Ground 3 asserts that the trial judge was in error in expressing that the court must have regard to any disparity in the parties’ capital position as a result of the contribution based entitlement as it indicated that he only was having regard to the financial discrepancy rather than “the cause” of the discrepancy and such overtly “diluted” the Wife’s “Kennon” adjustment which was brought about by the Husband’s conduct. Ground 4 asserts that the Trial Judge erred when considering a just and equitable result erred in ignoring, and/or failing to consider all of the Husband’s conduct.

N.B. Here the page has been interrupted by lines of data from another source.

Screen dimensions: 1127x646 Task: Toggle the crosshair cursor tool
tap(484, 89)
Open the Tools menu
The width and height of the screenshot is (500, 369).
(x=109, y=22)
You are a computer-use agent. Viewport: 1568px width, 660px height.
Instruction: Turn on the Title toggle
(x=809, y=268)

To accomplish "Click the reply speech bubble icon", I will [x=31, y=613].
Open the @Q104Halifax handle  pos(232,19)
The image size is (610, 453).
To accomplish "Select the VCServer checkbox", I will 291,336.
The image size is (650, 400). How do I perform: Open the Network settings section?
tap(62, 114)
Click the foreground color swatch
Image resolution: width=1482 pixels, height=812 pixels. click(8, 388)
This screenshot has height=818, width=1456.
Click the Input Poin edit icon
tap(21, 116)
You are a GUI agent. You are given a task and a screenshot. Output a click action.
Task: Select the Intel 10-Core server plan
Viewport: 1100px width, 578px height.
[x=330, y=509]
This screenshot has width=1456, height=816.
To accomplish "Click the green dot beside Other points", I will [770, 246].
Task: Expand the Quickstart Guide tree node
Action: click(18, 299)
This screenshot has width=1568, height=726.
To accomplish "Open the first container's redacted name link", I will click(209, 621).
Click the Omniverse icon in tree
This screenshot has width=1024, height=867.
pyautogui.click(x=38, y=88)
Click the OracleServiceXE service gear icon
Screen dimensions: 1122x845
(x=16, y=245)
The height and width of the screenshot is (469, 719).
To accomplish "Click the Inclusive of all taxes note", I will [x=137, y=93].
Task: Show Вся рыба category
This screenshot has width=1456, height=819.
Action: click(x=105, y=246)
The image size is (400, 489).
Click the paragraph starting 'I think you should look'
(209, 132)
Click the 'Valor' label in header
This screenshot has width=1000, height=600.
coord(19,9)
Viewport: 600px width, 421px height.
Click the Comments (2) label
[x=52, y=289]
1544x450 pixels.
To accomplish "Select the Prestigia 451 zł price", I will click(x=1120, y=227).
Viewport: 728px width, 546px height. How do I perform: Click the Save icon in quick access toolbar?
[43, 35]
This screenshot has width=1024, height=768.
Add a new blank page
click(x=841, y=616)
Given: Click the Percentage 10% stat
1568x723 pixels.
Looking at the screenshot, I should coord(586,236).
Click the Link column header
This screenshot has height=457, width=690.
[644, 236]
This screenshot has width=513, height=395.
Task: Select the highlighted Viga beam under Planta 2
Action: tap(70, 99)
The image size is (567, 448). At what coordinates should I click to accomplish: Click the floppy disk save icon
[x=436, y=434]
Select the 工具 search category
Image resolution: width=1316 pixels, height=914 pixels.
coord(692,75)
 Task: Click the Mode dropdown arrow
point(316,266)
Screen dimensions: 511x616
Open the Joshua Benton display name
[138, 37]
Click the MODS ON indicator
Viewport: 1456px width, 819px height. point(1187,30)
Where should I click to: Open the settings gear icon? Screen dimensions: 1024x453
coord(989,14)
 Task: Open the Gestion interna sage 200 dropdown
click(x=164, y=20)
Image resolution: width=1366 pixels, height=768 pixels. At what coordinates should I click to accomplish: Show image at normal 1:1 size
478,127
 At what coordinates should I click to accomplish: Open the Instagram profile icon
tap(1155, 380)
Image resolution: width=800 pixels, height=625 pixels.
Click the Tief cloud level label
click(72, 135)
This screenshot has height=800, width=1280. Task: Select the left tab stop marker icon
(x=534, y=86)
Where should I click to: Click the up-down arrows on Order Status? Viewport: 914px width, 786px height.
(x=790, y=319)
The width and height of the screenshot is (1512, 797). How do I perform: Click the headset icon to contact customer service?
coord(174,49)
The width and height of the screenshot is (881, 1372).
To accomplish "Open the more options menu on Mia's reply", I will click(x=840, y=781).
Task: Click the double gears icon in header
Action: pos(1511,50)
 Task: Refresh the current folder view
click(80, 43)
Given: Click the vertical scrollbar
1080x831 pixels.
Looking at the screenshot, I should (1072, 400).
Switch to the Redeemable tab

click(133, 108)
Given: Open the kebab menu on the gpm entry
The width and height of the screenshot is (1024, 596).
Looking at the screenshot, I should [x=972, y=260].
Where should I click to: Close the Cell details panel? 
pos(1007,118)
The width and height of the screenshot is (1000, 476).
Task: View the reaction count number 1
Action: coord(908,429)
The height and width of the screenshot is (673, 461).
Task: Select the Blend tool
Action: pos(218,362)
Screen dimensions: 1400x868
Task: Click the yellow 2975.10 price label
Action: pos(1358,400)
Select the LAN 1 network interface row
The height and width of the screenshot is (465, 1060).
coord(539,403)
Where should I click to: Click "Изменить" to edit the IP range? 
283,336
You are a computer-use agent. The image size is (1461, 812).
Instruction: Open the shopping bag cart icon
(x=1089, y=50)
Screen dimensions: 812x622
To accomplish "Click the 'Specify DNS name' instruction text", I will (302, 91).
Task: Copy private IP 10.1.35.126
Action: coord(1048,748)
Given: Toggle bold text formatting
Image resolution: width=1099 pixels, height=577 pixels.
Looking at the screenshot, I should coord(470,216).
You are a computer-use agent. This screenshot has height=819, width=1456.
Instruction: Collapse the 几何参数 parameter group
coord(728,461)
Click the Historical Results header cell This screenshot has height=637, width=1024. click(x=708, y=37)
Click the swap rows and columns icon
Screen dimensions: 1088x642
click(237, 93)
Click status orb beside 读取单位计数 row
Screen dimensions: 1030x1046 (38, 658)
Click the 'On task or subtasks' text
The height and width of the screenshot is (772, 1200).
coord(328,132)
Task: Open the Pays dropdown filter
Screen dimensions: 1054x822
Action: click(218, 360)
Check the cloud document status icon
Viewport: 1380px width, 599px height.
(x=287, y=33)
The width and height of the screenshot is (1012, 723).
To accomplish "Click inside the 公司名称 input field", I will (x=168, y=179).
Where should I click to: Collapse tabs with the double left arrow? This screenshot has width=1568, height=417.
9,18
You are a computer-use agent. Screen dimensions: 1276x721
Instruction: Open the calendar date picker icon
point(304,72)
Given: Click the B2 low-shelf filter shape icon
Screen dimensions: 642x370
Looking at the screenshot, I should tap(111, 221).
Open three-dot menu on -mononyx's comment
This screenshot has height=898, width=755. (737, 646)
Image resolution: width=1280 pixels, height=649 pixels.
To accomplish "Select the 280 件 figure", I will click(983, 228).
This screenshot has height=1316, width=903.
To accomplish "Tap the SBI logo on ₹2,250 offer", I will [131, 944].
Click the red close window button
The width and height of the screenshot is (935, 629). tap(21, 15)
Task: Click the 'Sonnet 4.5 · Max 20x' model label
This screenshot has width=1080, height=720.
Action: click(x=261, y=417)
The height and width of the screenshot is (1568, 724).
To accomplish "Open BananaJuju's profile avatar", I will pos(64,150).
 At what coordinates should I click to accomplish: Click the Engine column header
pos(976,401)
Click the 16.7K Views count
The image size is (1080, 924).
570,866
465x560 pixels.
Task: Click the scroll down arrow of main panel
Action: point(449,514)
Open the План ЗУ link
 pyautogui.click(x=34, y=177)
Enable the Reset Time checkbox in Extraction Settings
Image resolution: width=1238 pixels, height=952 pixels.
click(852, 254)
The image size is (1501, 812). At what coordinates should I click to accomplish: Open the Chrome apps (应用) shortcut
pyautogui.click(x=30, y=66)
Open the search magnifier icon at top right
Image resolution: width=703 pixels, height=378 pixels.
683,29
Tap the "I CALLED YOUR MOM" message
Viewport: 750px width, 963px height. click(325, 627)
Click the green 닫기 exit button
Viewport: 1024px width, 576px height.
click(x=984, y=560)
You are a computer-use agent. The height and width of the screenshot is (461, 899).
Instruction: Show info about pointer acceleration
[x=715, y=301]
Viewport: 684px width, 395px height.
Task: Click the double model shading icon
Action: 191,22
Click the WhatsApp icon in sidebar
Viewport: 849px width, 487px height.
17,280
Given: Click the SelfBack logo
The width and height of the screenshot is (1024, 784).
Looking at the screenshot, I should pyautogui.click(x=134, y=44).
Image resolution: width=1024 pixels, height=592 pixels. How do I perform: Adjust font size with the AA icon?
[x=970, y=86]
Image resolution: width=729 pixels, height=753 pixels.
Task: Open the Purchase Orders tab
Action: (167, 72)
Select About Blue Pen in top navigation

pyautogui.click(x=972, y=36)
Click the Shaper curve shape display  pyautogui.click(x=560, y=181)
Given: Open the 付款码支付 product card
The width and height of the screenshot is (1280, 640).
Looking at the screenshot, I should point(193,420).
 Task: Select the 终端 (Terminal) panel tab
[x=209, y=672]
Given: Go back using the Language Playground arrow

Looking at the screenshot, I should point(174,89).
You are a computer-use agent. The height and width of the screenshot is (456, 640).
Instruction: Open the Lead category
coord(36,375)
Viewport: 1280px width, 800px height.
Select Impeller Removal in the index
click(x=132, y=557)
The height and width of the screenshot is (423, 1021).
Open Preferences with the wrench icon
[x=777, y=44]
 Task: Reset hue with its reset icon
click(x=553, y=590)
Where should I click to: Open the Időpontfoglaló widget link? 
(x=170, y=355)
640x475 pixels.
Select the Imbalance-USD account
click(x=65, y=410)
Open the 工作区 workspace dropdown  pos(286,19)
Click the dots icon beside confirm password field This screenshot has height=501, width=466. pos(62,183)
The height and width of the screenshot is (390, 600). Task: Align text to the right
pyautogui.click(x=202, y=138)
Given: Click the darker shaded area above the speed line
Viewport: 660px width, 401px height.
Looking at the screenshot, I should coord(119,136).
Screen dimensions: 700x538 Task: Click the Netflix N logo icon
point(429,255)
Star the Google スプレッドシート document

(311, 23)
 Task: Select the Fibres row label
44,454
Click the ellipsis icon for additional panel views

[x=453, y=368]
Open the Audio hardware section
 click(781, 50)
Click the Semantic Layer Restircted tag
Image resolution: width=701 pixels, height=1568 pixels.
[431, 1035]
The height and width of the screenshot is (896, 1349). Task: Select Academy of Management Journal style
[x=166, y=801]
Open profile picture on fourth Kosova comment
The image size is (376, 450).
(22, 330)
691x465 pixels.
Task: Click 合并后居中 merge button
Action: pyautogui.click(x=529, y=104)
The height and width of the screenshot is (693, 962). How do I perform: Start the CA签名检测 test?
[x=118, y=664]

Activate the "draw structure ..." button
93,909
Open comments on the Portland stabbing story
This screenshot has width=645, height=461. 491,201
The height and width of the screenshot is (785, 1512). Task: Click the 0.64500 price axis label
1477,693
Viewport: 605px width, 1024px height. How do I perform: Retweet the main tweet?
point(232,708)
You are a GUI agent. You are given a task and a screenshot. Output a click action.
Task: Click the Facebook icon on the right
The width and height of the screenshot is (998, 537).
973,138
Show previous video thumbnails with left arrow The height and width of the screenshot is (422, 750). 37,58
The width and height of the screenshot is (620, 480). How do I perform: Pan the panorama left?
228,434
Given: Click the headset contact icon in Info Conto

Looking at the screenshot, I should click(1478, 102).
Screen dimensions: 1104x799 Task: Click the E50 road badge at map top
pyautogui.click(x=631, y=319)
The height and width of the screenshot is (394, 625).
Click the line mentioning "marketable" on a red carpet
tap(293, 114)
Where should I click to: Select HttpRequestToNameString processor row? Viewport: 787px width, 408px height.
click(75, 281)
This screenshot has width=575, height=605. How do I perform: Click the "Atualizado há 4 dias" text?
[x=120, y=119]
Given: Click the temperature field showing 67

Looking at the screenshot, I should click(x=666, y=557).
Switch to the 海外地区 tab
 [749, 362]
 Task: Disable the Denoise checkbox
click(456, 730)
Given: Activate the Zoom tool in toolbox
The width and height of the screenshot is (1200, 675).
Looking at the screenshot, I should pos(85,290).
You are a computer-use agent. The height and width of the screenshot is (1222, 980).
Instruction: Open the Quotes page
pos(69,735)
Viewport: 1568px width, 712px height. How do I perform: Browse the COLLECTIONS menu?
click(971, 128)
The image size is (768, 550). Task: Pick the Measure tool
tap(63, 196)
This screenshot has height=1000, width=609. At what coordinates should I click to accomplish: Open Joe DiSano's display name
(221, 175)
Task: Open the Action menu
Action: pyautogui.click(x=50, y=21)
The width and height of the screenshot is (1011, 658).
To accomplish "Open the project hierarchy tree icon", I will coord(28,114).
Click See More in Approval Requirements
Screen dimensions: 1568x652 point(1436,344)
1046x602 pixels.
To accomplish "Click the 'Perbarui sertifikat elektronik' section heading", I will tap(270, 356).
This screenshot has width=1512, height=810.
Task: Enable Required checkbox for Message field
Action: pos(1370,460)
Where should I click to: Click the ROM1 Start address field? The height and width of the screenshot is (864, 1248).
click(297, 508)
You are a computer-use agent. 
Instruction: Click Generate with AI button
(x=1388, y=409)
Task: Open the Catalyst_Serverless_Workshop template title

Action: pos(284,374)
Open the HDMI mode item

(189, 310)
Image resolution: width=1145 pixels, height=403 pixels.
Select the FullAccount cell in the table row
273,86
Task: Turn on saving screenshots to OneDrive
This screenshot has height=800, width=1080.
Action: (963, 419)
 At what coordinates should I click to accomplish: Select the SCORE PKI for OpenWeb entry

In these two grounds, the wife argues a novel point through alternate positions which relies upon the notion that any financial advantage the wife has received from her Kennon argument should be quarantined when assessing what was an appropriate, just and equitable property settlement order. Counsel for the wife argued that the 7.5 per cent “adjustment” that the wife received because her contributions had been made significantly more arduous by the husband’s perpetration of systemic family violence, be disregarded when considering s 79(2)(b) of the Act and that the primary judge erred when his Honour took into account the whole of the disparity in the parties’ capital positions as a result of the contribution based assessment. The application of the principles articulated in Kennon does not fall within the same rubric as the approach applied in the cases relied upon by the wife, which are claims in tort. Absent statutory instruction, there is no warrant in s 75(2)(b) to discount the outcome of the analysis under s 79(4)(a)–(c) of the Act based on a Kennon argument.
Conclusion:
The Court concluded that the primary judge did not err in failing to have regard or to properly consider the wife’s overall contributions and particularly the contributions that she made as homemaker and parent between 2015 and 2020. The Court was unable to conclude that the adjustment made by the primary judge for prospective factors was unreasonable and plainly unjust. The Court found that the primary judge did not err in failing to quarantine the 7.5 per cent the wife achieved as a result of her Kennon argument and there is no merit in Grounds 3 and 4. None of the wife's grounds have merit. The Court dismissed the Amended Notice of Appeal filed on 29 September 2020. The husband has not incurred legal costs and accordingly did not seek an order for costs against the wife.